Pero… Faiza tiene razón. Mi abuela me dio este vínculo por una razón, y ahora que sé que aceptar el vínculo y recibir la marca de mis parejas me da un acceso nuevo e intensificado a mi magia… ¿No es… no es mi deber, y mi destino, aceptar esa magia? Especialmente si puede ayudar a mi nación e incluso, tal vez, poner fin a esta guerra.
Quiero decir, es posible, después de todo. Mira lo que puedo hacer con solo dos de mis parejas a mi lado. ¿En qué se convertirá mi magia con tres?
Gimo, dividida, dejándome caer de nuevo sobre las almohadas con el ceño fruncido. Quizás si solo… espero tres meses, la Diosa cumplirá su promesa y me dará una nueva pareja en lugar de Gabriel, cuyo atractivo físico no contrarresta para nada su mierda de personalidad y su inclinación por la violencia. Gruño un poco mientras me llevo la mano a la mandíbula amoratada, cabreada y deseando que Faiza me hubiera enviado analgésicos junto con el veneno.
Dios, ¿qué diablos voy a hacer? Ahora que tengo un arma, ¿cómo la empuñaré? ¿Y qué pasos quiero dar antes de hacerlo? ¿Valdría la pena explorar mi conexión con Gabriel ahora para investigar cómo su magia afecta a la mía?
¿O debería matarlo ahora y acabar con esto?
Suspiro, acurrucándome entre las almohadas y dejando que mi mente le dé vueltas al problema, inspeccionando cada detalle de cerca.
—¡Gabriel! —La puerta de mi habitación se abre de golpe y yo chillo, casi muriéndome del susto por el ruido repentino tras varias horas de relativo silencio—. ¡No te atrevas a entrar ahí!
—Oh, cállate, Pippa —espeta Gabriel, mirando con desdén por encima del hombro a Elias y a Pippa mientras entran furiosos tras él.
—Está en confina…
—¡A nadie le importa! —ladra mi compañero mientras Elias cierra la puerta furiosamente a sus espaldas, lanzándome una mirada de disculpa. Gabriel se vuelve hacia mí, con las manos en las caderas—. Levántate.
Entrecierro los ojos y me acomodo más en mis almohadas. —No puedo —digo, petulante y haciendo un puchero—. Tengo cólicos. Ay.
Mi compañero pone los ojos en blanco. —Vosotras, las mujeres, y vuestra debilidad. ¡Levántate!
Respiro hondo, preparada para una lucha prolongada en la que le obligaría a ponerme en pie a rastras si quiere que salga de esta cama, pero Elias suspira y da un paso adelante.

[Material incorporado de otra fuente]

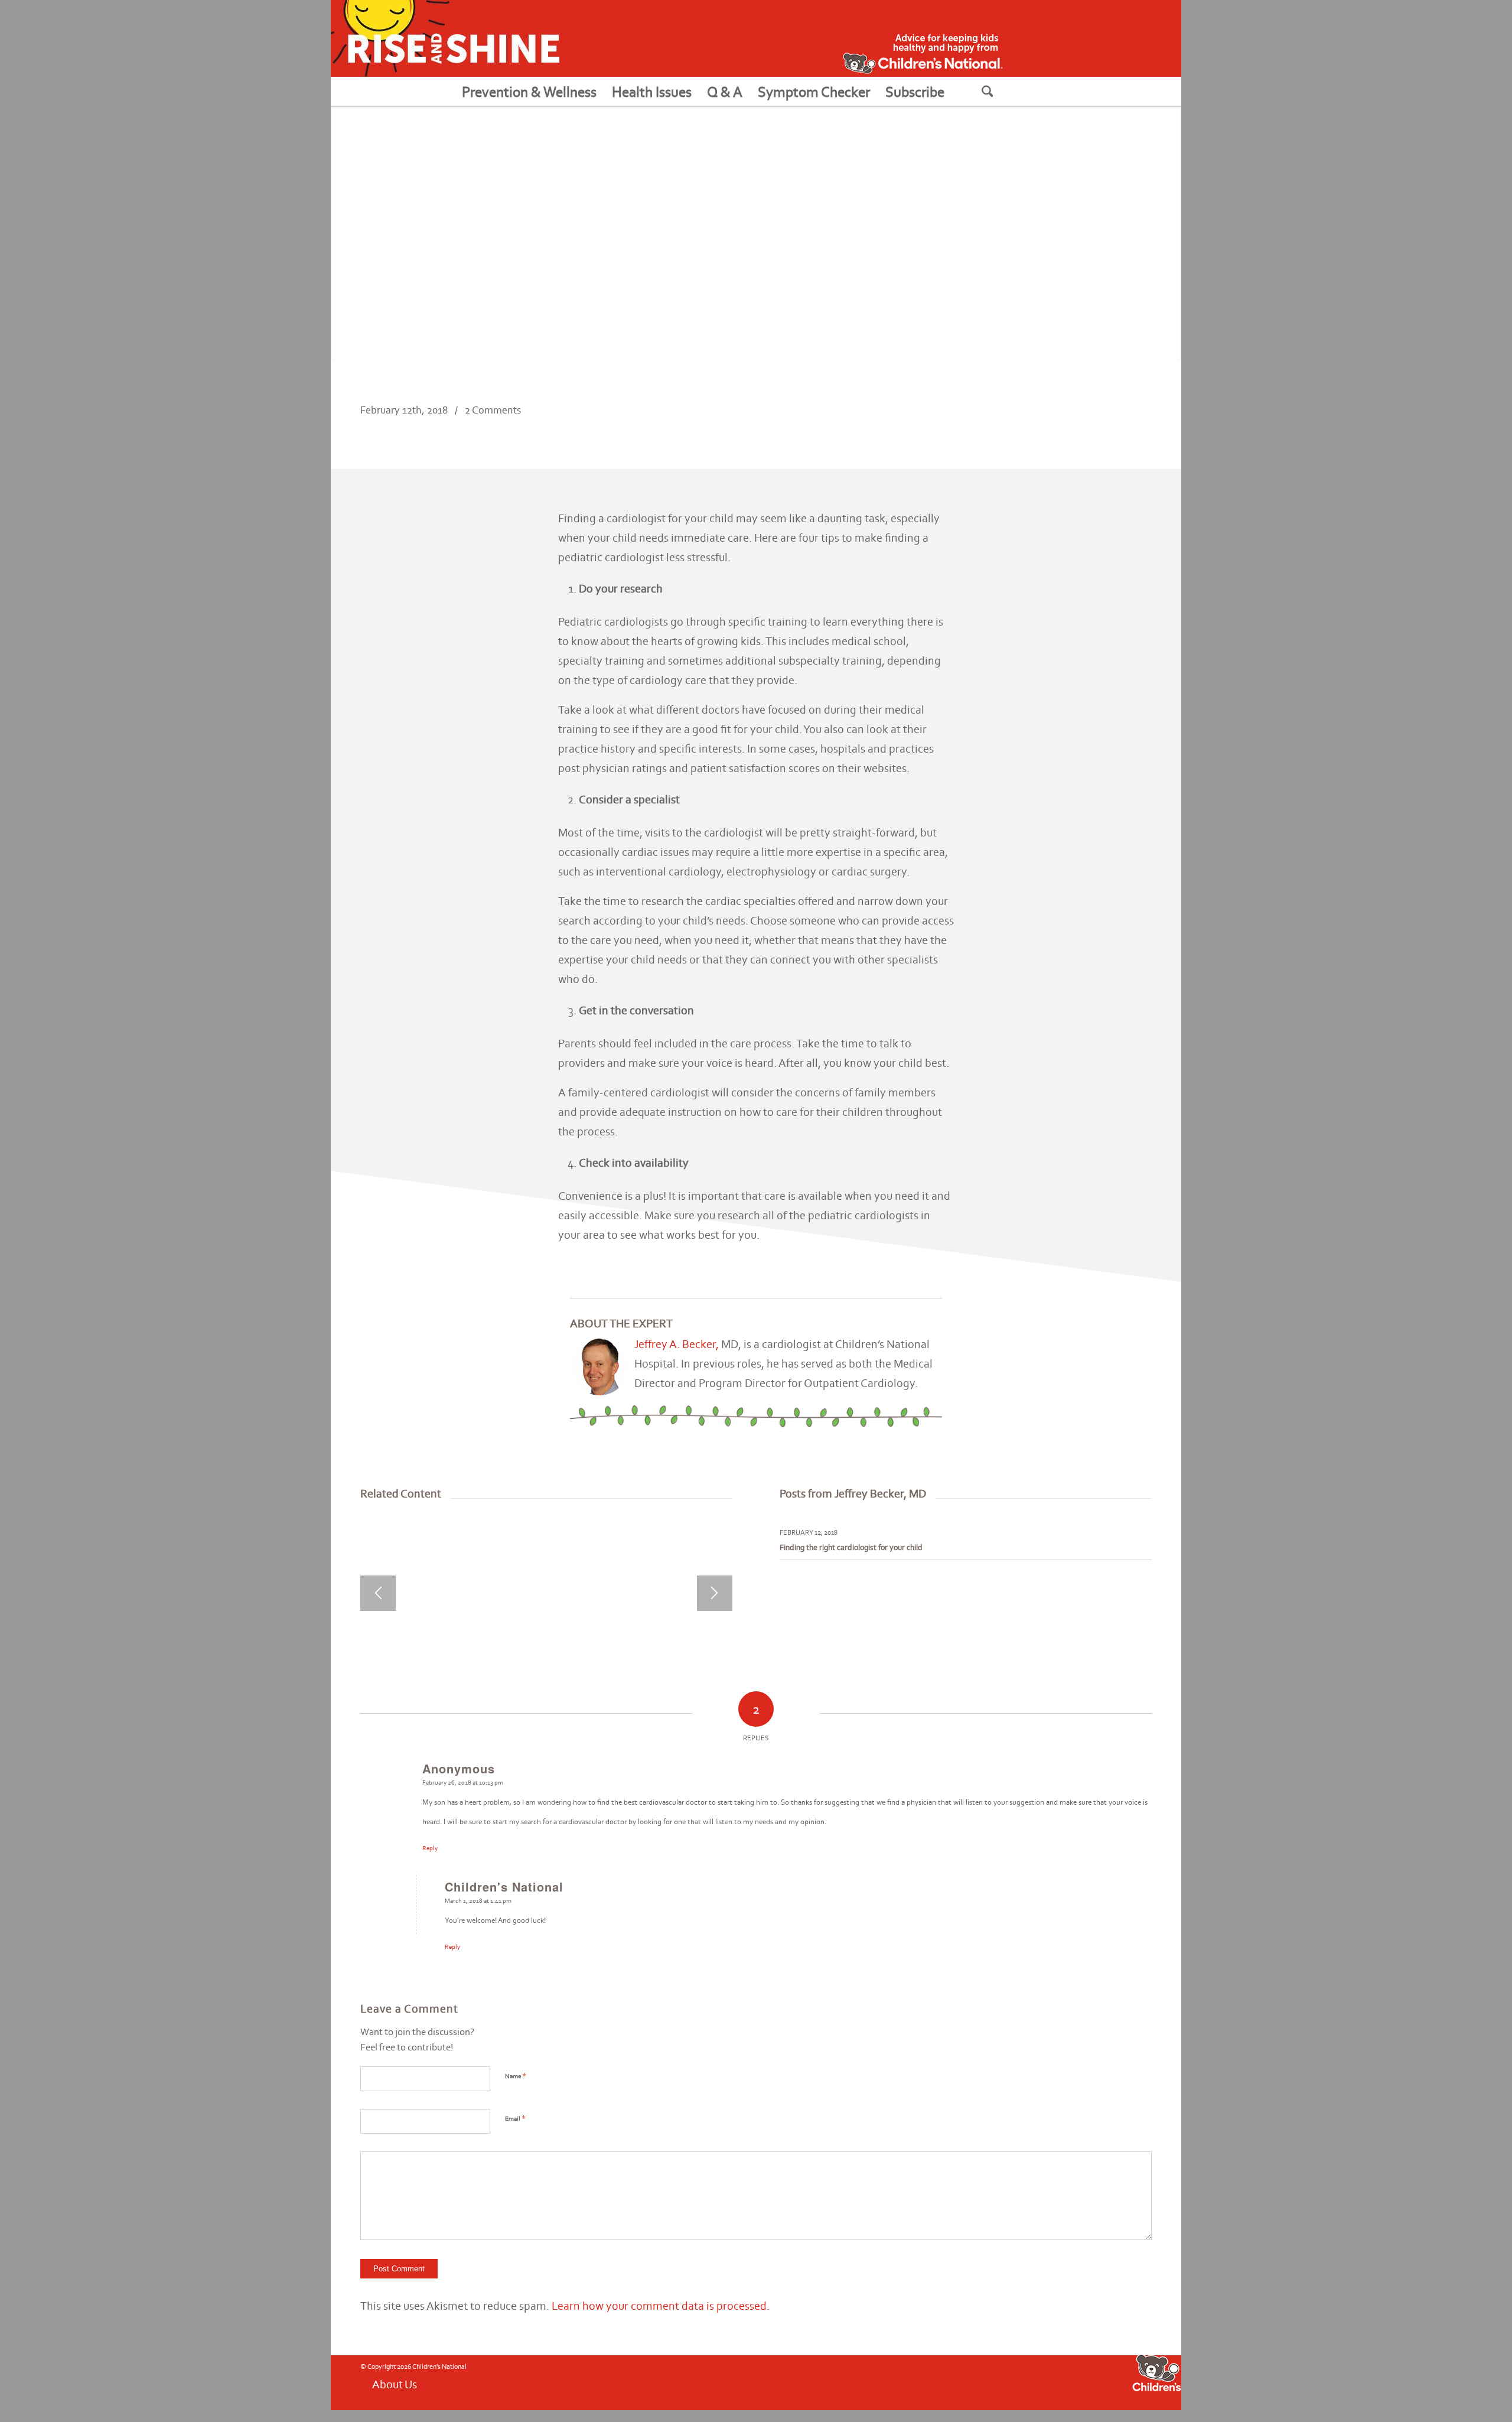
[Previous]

—Sinceramente, Ariel, no merece la pena —dice, negando con la cabeza y metiéndose las manos en los bolsillos mientras Pippa se acerca a su lado, con el rostro furioso—. Ha convocado un banquete para esta noche y te quiere allí. Te arrastrará hasta allí por los pelos si es necesario, confinamiento o no.
Gabriel me enseña los dientes, haciéndome saber que es verdad.
—Esto es un escándalo —gruñe Pippa—. Todo el personal sabe que está en confinamiento… esto rompe mil años de tradición…
—Bueno, pronto seré Rey —espeta Gabriel, sin apartar los ojos de mí—. Lo que significa que yo decido qué es la tradición. Y si quiero a mi compañera a mi lado, estará allí, con confinamiento o sin él.
Me quedo un poco quieta mientras miro a mi compañero, a la frialdad de sus ojos azules. Porque ¿qué quiere decir con que pronto será Rey? Después de todo, todavía tiene un primo y un tío en su camino.
—Vamos, compañera —gruñe Gabriel, mirándome de arriba abajo—. Es hora de que te vistas para la cena. Y esta noche haré que luzcas por los cuatro costados como mi Reina.